Monday, March 24, 2008

All night love making -- the truth

My friend Kim posted this on my myspace page and It's just too good not to share.
Has a man ever told you (or have you ever told a woman) that you're going to make love all night long? Has he growled about his sexual prowess? Have you been left aching afterwards? ... aching for the promise that he couldn't keep, that is.
Seriously, do you want that? Quite frankly, I'm thinking there's not enough KY or Astroglide in the world that'd make me want it A L L N I G H T long. Eesh, talk about overkill. ha! Just give it to me, baby, and let me get some sleep. There's nothing to prove. I'm simply not that flexible anymore and I don't need to brag you up to my friends. Most of them are men anyway and it would probably gross them out to hear.

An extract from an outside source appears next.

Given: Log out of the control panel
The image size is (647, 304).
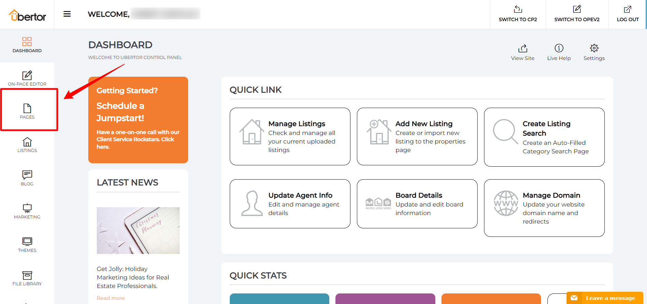Looking at the screenshot, I should click(x=628, y=14).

  1. I mean to write more than that previously. Something happened. I don't know.
    Anyway, I'm thinking of the song "60 Minute Man". What's your opinion there? Just wondering.

  2. Well, the song is amusing. A man who can go for 60 minutes? Is that consecutive minutes or broken up with water breaks every 15 mins or so?
    Color me crazy, but I might need a magazine if it's 60 mins of non-stop thumpin'

  3. If memory serves, I believe the time is allocated as follows:

    "There'll be 15 minutes of kissin'
    Then you'll holler 'please don't stop' (don't stop!)
    There'll be 15 minutes minutes of teasin', 15 minutes of squeezin' and 15 minutes of blowin' my top"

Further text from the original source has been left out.